=== Passage provided ===
╭──
A Kirby Adventure Reimagined
Kirby and The Forgotten Land is a 3D adventure game, and its gameplay is where it excels. HAL Laboratory masterfully implemented Kirby’s trademark Copy Abilities into a 3D environment. Each traditional ability felt familiar despite functioning differently and the new abilities were fun and intuitive.
Kirby and Elfilin soar around the World Map clearing stages, freeing kidnapped Waddle Dee, and completing Treasure Roads for Rare Stones in each of the seven Areas. The Areas sport diverse locales and their Stages are tailored to fit the theme of each Area.
Each Area in the World Map has unique Stages to explore, with secrets tucked into the nooks and crannies. Each Stage requires the player to make it to the end and free the captured Waddle Dee. Along the way, completing the four optional challenges will free even more Waddle Dee. To complete an Area, the player must rescue enough Waddle Dee to help you open the gate that is blocking your way to the Stage where the boss guarding that Area resides.
The bosses present enough challenge to warrant being a Boss. Each introduced its own combat mechanics that were fun to figure out and exploit. Even the mini-bosses that I encountered throughout the game never felt stale.
The Treasure Roads are well executed and add an arcade-like element to the game that I appreciated. Each Treasure Road challenges the player to use a single Copy Ability to complete the stage in the most effective manner. Some unlock as you complete Stages, but others are hidden waiting to be discovered. Completing Treasure Runs grants the player a Rare Stone which can be spent on evolving and upgrading Copy Abilities at Waddle Dee’s Weapon Shop in the hub space.
Each Treasure Road has a Target Time, that is not required to complete the challenge, but I would have appreciated an extra Rare Stone for reaching the Target Time. Fifty Star Coins is hardly an incentive for completing the most difficult challenges in the game.
Last but not least is Waddle Dee Town (the hub area) which has plenty of fun mini-games to mess around with. Waddle Dee Town functions as the hub space for Kirby and The Forgotten Land. Here you can rest at Kirby’s house, playback cutscenes at the cinema, listen to the soundtrack played by a live band (sort of), and collect figurines from Gotcha Machines. You can also evolve/upgrade Copy Abilities at the Weapon Shop, buy healing items at the Café, and buffs from the Item Shop. Not to mention, you can enter discovered present codes at Waddle Dee-Liveries to receive presents and play a bunch of fun mini-games!
I had a lot of fun playing mini-games, despite their simplicity. Flash Fishing is by far the most simplistic, but arguably the most adorable. Help Wanted at the Café asks Kirby to wait on hungry customers. Tilt-and-Roll Kirby uses the motion controls of the Joy-Con controllers superbly to roll a marble through mazes and is actually quite challenging. The Colosseum functions as a rush mode to challenge bosses, which I found to be a little more difficult than they were in the Stages.
More Than Meets the Eye
There’s also the Observation Tower where you can overlook Waddle Dee Town. I would encourage you to return here once you have rolled the credits for a little something extra.
╰──
=== Stored entries ===
╭──
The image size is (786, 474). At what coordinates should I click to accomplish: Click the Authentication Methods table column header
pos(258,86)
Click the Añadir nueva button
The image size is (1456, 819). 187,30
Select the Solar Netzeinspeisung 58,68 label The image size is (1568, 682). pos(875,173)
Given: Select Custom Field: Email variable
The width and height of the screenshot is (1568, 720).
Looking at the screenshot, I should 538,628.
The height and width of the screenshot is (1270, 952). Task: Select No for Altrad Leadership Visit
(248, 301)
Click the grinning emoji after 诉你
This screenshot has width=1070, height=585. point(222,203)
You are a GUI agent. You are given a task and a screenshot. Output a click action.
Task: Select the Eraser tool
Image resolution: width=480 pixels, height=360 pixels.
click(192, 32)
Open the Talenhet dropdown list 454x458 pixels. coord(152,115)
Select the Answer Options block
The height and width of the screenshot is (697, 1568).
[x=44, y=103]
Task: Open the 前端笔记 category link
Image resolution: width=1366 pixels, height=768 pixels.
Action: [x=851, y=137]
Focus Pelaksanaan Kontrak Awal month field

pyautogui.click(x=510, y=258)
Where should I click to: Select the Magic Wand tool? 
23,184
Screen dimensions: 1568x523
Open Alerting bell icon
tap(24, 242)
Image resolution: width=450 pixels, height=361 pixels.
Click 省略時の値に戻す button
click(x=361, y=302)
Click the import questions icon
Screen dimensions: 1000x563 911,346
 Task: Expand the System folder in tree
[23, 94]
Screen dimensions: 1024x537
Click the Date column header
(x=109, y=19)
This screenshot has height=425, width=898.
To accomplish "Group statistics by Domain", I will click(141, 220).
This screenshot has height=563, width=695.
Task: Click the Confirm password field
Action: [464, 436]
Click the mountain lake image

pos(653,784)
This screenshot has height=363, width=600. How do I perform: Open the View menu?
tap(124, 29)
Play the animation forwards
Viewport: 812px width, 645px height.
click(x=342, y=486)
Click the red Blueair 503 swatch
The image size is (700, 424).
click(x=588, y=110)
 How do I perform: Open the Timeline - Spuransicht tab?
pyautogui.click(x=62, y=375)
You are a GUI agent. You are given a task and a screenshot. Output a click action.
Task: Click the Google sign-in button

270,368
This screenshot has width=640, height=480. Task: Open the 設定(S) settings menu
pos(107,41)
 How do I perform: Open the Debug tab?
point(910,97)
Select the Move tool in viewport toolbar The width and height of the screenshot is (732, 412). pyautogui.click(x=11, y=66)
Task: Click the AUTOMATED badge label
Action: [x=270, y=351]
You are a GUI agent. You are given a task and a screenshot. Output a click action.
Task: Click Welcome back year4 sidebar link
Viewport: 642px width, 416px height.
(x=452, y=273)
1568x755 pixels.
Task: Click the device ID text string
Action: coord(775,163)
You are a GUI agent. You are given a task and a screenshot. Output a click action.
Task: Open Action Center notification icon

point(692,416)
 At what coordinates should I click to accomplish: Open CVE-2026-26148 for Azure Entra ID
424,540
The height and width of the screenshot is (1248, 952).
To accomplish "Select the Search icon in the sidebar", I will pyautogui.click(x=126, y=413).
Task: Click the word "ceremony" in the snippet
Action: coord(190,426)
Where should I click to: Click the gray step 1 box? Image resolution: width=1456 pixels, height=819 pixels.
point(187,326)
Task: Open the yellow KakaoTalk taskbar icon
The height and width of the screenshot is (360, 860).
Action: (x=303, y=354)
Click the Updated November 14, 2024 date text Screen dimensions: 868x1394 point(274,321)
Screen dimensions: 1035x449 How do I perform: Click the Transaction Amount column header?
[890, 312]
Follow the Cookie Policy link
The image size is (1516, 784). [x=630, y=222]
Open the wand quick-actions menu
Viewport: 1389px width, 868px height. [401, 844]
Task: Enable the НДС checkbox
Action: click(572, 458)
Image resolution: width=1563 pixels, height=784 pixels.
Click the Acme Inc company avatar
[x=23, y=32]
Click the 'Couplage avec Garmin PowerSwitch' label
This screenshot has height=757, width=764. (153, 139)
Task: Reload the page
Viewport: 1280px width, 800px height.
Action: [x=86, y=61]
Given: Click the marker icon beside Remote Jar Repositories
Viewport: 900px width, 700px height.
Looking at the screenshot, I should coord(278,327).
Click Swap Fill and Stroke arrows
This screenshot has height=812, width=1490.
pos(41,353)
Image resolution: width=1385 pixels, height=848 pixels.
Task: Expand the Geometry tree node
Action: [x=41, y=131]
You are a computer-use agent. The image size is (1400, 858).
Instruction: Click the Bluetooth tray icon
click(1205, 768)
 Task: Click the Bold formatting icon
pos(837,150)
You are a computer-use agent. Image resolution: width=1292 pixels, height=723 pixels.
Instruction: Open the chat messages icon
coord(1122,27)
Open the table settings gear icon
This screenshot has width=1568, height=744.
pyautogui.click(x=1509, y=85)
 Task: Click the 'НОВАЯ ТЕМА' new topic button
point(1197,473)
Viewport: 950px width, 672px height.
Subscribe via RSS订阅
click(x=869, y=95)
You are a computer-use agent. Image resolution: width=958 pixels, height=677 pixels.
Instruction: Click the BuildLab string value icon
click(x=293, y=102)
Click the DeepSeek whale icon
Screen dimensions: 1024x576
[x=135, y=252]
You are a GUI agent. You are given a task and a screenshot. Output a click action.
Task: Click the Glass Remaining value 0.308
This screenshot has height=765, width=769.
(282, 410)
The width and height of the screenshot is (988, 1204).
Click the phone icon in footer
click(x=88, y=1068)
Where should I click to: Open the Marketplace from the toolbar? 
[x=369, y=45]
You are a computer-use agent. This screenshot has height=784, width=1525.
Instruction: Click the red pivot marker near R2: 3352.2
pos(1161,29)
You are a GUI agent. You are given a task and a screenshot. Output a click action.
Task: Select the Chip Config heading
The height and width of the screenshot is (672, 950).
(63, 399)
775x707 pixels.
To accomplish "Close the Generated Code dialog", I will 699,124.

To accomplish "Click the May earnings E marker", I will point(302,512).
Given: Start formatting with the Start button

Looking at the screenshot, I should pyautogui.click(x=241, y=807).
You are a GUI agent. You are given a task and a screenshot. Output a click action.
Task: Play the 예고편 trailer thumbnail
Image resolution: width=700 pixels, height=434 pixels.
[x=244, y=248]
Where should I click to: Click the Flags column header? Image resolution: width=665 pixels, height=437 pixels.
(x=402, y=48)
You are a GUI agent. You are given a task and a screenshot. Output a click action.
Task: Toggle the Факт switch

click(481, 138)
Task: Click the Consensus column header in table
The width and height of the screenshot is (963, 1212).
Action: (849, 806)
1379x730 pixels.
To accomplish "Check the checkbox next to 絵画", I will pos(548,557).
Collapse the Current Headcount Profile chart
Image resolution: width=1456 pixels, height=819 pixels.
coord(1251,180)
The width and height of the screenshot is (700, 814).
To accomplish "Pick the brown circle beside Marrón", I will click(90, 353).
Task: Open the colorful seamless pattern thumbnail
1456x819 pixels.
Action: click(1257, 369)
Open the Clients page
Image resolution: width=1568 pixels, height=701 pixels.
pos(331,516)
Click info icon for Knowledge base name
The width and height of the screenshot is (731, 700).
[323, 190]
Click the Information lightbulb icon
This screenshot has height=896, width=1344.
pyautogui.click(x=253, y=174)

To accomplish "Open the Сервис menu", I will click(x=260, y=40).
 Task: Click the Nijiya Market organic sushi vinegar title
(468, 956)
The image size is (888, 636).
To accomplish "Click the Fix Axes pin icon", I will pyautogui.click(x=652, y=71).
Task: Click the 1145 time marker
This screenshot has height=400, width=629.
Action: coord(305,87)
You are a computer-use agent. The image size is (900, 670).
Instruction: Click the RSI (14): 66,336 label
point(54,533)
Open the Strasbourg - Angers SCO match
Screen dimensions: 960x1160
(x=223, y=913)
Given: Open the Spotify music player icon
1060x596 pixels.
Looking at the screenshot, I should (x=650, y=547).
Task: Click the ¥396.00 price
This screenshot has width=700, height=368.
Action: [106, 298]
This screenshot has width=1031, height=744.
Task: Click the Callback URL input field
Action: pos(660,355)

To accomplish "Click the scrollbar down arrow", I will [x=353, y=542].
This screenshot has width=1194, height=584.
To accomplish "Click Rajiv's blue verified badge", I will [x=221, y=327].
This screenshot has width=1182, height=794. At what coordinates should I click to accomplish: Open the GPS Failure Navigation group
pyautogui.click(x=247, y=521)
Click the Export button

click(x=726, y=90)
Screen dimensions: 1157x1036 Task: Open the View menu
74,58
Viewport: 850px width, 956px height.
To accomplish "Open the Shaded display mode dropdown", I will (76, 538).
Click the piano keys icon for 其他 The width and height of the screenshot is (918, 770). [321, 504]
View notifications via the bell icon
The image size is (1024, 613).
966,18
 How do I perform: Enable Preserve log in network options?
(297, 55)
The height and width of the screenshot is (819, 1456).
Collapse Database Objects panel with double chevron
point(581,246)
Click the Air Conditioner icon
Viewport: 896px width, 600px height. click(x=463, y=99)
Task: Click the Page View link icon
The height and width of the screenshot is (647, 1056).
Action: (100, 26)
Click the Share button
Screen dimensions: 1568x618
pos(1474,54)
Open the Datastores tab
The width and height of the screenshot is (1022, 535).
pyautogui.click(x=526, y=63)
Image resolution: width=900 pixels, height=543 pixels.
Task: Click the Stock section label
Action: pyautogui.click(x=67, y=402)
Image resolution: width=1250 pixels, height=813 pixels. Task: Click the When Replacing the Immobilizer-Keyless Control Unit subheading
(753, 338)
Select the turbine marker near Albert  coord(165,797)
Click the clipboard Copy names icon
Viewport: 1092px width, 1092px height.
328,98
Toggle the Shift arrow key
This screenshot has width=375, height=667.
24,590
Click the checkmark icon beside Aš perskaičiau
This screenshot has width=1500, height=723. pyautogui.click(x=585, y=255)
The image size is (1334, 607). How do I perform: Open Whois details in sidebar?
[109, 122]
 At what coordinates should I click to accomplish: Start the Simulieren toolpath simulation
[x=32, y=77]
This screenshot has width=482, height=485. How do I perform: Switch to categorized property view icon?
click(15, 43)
╰──
=== Directions ===
1. According to the Kirby and The Forgotten Land review, what can the player spend a Rare Stone on?
2. Pick up the Kirby and The Forgotten Land review after its final sentence and keep writing it.

=== Responses by task ===
1. Evolving and upgrading Copy Abilities at Waddle Dee's Weapon Shop in the hub space.

2.
I played through the game on Wild Mode (the harder difficulty) which I still found to be fairly easy. Treasure Roads and boss fights present the most challenges, without ever being too difficult. It is not often that a game comes along that plays great, pushes back with challenges in an appropriate way, and manages to not overstay its welcome.
A Cartoon-Pop Dystopia
Kirby and The Forgotten Land is charmingly beautiful and pops with color. HAL Laboratory has converted Kirby from the 2D plane to 3D and managed to maintain the endearing charisma of Kirby and the franchise’s cartoon-pop aesthetic.
What made me the most intrigued with Kirby and The Forgotten Land was the post-apocalyptic setting. Instead of transporting the pink puff from colorful Planet Popstar to a desolate, gray/brown wasteland; Kirby instead found himself in an overgrown, reclaimed land. New World explodes with color while showing the signs of neglect and abandonment. HAL Laboratory nailed the environmental design and effectively communicates the world’s story without playing into tropes.
While the Nintendo Switch continues to show its age with poor performances with some of its latest titles, Kirby and The Forgotten Land is an exception. If you can look past the thirty frames-per-second cap during gameplay, you can find solace in the consistency. The only exceptions are lowered animation frame rates of characters in the distance and Stage/Treasure Road overlay menus exceeding thirty FPS.
Everything considered, Kirby and The Forgotten Land looks great and runs well on the Switch. It is still living in the past due to the hardware the game was developed for, but HAL Laboratory managed to make a beautiful game on limited hardware.
The Sounds of the A-Pop-alypse
If you are like me, when you think of Kirby, you think of soundtracks full of certified bangers. After all, Wiz Khalifa didn’t sample Grape Garden from Kirby’s Adventure during a lapse in judgment but instead a moment of clarity. Kirby and The Forgotten Land is no exception to this rule.
Throughout my playthrough, I was bopping and shoulder-rolling to the cartoon, pop-rock soundtrack. These tracks perfectly compliment the tone of each environment. I love that there is even a place in the hub space where you can listen back to the entire soundtrack. HAL Laboratory knows they produce heat.
The overall sound design is great! Everything from Kirby swinging a sword, breathing fire, or simply climbing a ladder has unique sound effects. HAL Laboratory even captured the satisfying pop of a Gotcha Machine capsule incredibly well.
Forgotten, But Not Alone
During my playthrough, I sat down with my girlfriend for some couch cooperative play and had a blast. However, I do not think it adds much to the game. Running through stages together was full of laughs. Ganging up on bosses was a joy and playing mini-games together was a ton of fun. Tilt-and-roll Kirby (the marble mini-game) required us to pass the Joy-Con controller back and forth. The Pro controller was not capable of the motion controls, but that was not a big hurdle. Disappointingly, while the second player, Bandana Waddle Dee, can respawn if they die; if Kirby dies it is game over. It is an oddly punishing design choice for an otherwise casual mode.
This says to me that the co-op mode is more for ushering a child or a less-experienced player through the game. Playing with two experienced players highlighted the imbalance but did not take away from the experience in a major way.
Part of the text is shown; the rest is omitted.